Depuis juillet dernier, l’Espagne a mis en place un système de bracelets électroniques pour mieux assurer la protection des femmes menacées.
3000 dispositifs prévus
Sur décision de justice, un bracelet est fixé à un poignet ou à une cheville de l’agresseur, qui a ordre de ne pas s’approcher de celle qu’il a maltraitée. De son côté, la victime est équipée d’un émetteur avec bouton d’urgence, qui lui permet d’appeler et d’être localisée en cas de danger. Jusqu’ici, 55 bracelets ont été posés dans tout le pays. Mais le système n’en est qu’à ses prémisses, puisque 3000 dispositifs vont être mis à la disposition des juges.
C’est ici, dans cet immeuble des alentours de Madrid, que le contrôle est assuré. «Le dispositif a un effet dissuasif sur l’homme qui se sait surveillé, explique Carlos Martin, le coordinateur de l’équipe. Il apporte aussi une sécurité à la femme, qui se sent accompagnée.»
Dans la salle de contrôle, un écran affiche au mur les interventions du jour et le niveau d’alerte: alerte verte pour les pannes de batterie ou pour ceux qui tentent de se débarrasser du bracelet. Alerte rouge pour ceux qui n’ont pas respecté les périmètres d’exclusion imposés par le juge.
600 alertes en cinq mois
Si l’homme passe les limites, l’alarme se déclenche dans le centre de surveillance. La suite est une question de secondes, celles qui peuvent sauver une vie: l’agresseur et la victime sont localisés par GPS; l’homme est rappelé à l’ordre; s’il ne rebrousse pas chemin, la police est envoyée sur les lieux et la victime est alertée. En moins de cinq mois, l’alarme a sonné 600?fois; la police a été sollicitée dans plus d’un tiers des cas.

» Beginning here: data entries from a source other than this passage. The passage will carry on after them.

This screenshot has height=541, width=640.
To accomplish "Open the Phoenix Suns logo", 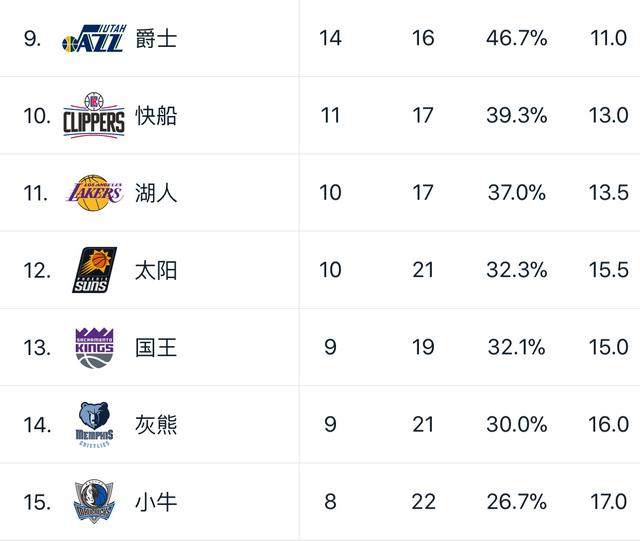I will point(94,270).
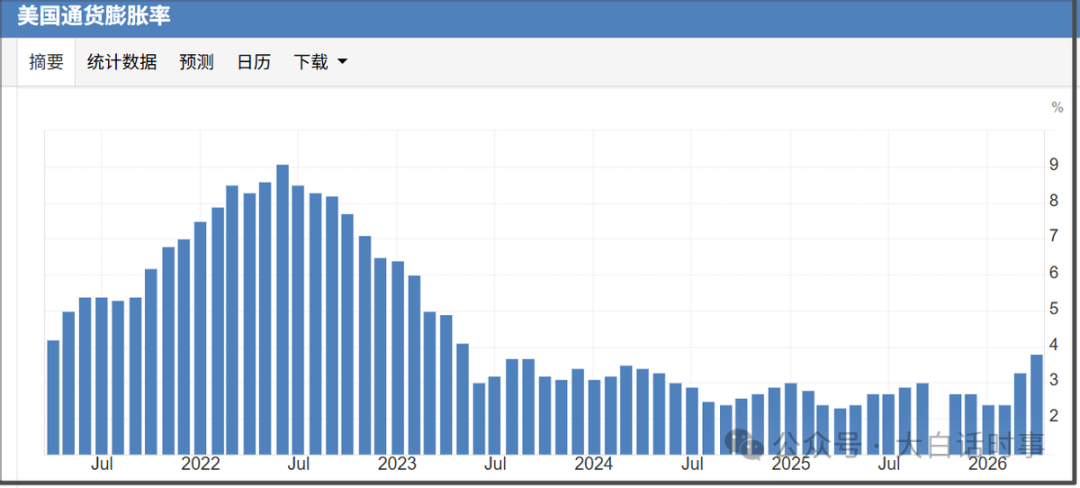Click the 2024 x-axis label

[594, 464]
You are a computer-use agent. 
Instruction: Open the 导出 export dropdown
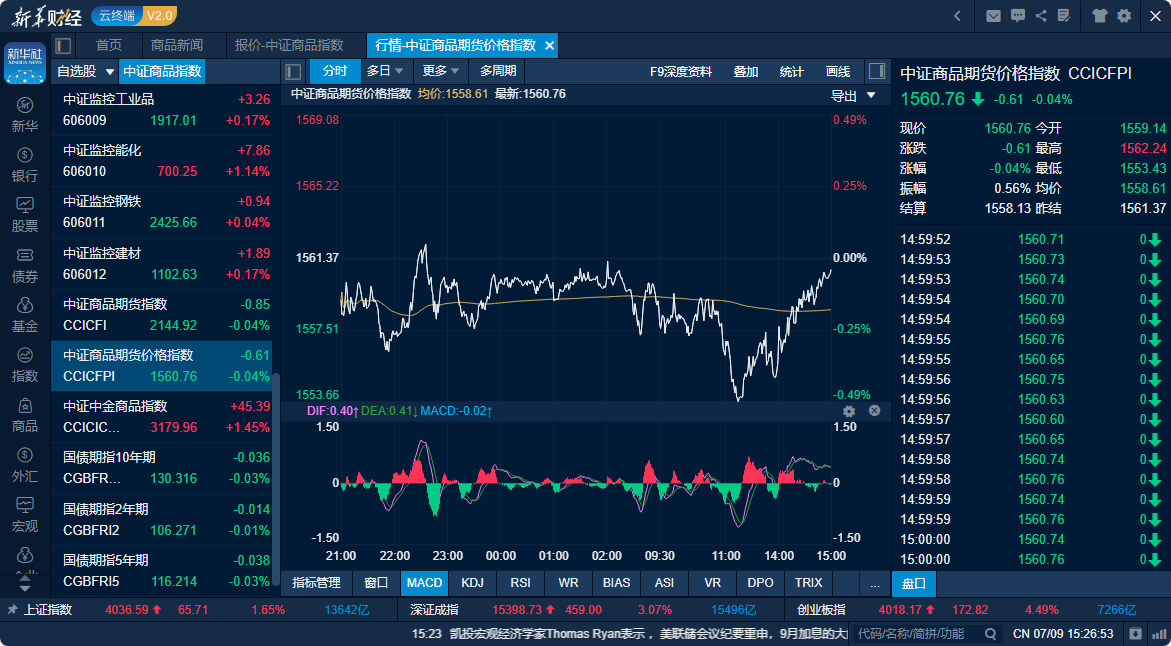854,96
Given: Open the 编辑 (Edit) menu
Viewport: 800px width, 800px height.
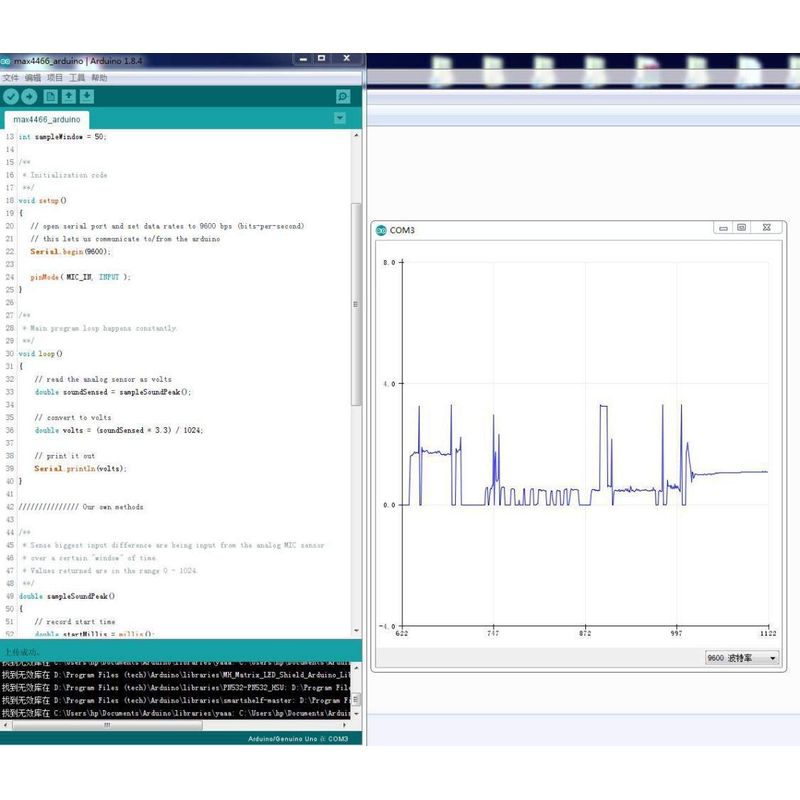Looking at the screenshot, I should (33, 77).
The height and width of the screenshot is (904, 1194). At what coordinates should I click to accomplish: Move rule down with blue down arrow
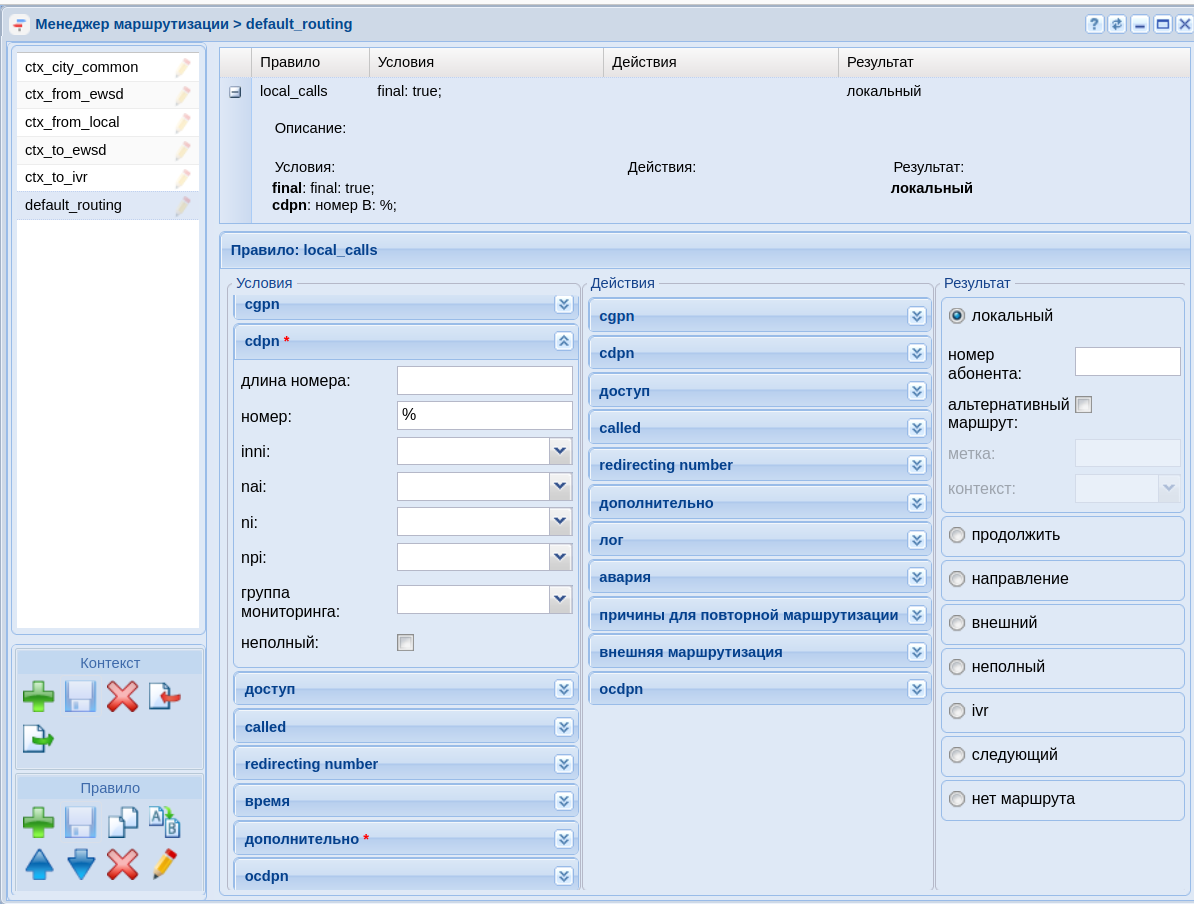pos(81,864)
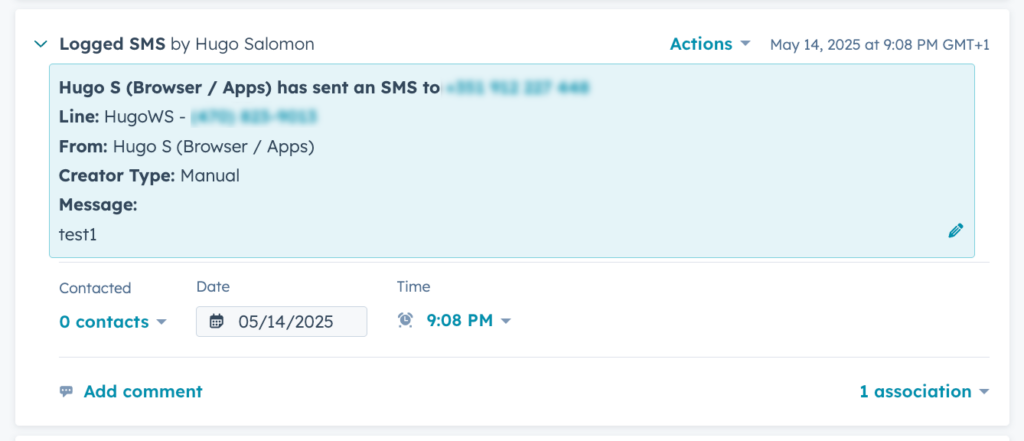
Task: Click the blurred recipient phone number
Action: (x=516, y=87)
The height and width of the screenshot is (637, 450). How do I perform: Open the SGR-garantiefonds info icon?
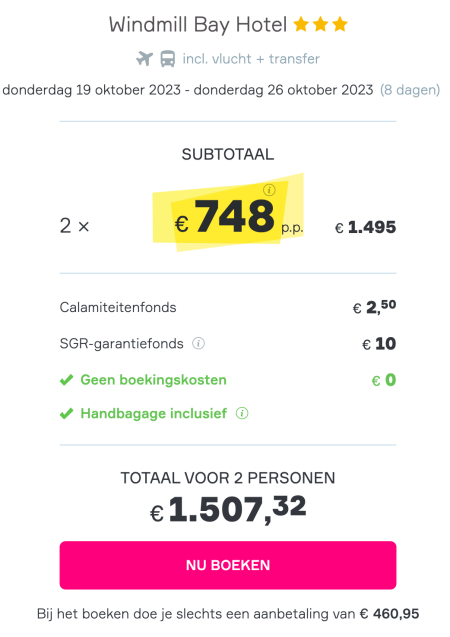point(198,344)
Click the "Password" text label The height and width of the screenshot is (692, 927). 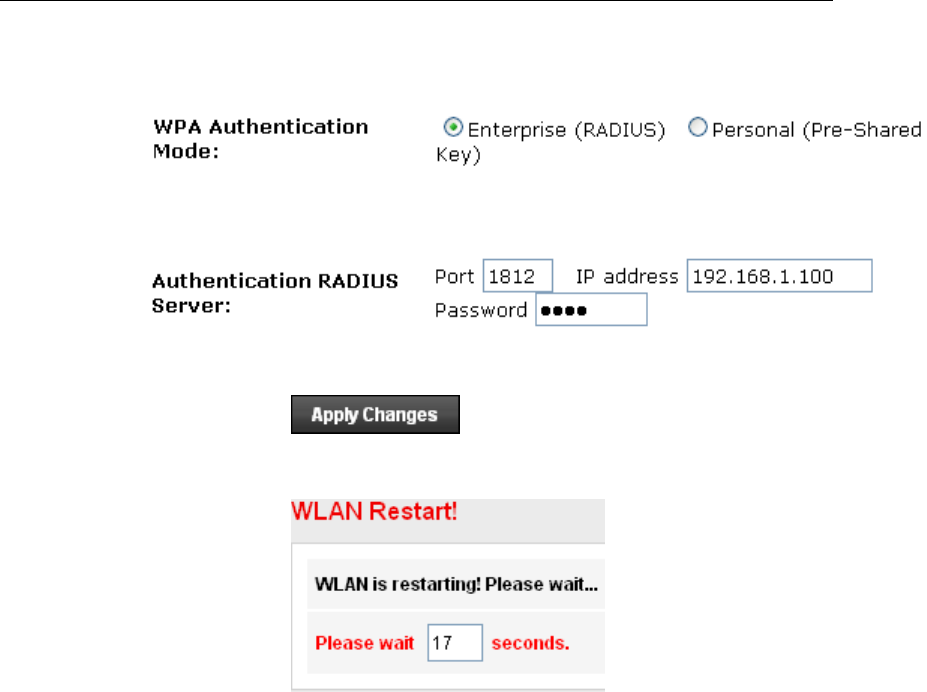[x=481, y=310]

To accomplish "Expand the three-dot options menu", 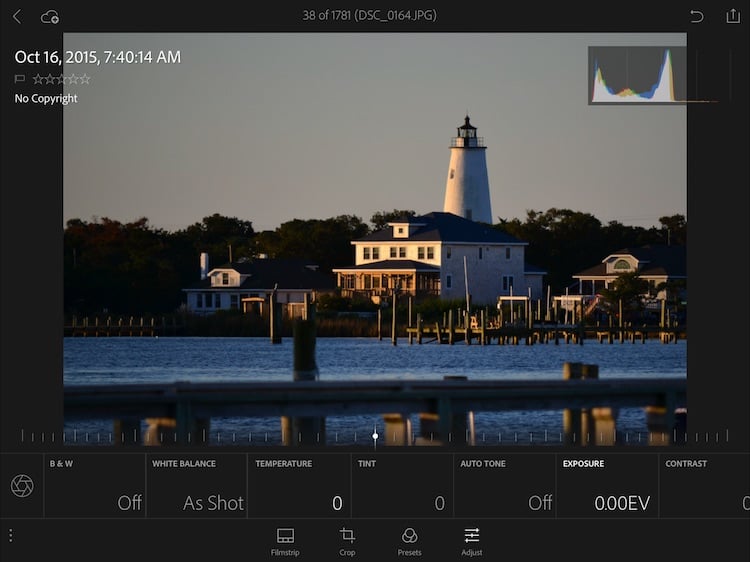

L’expérience intéresse les pays voisins. Il y a quelques jours, des représentantes des gouvernements français, autrichien, portugais et chilien se sont rendues sur place pour observer le dispositif, avec l’ambition non dissimulée de s’en inspirer.
La Française Nadine Morano, secrétaire d’Etat à la Famille et à la Solidarité, s’est montrée enthousiaste. Elle a convaincu le premier ministre, François Fillon, d’annoncer aujourd’hui, Journée mondiale de la lutte contre la violence faite aux femmes, la mise en œuvre d’une série de mesures pour assurer leur protection, dont le fameux bracelet. Il devrait être expérimenté dès 2010 en France, tout comme les téléphones portables d’urgence, l’un des autres instruments espagnols conçus pour assurer la protection des femmes menacées.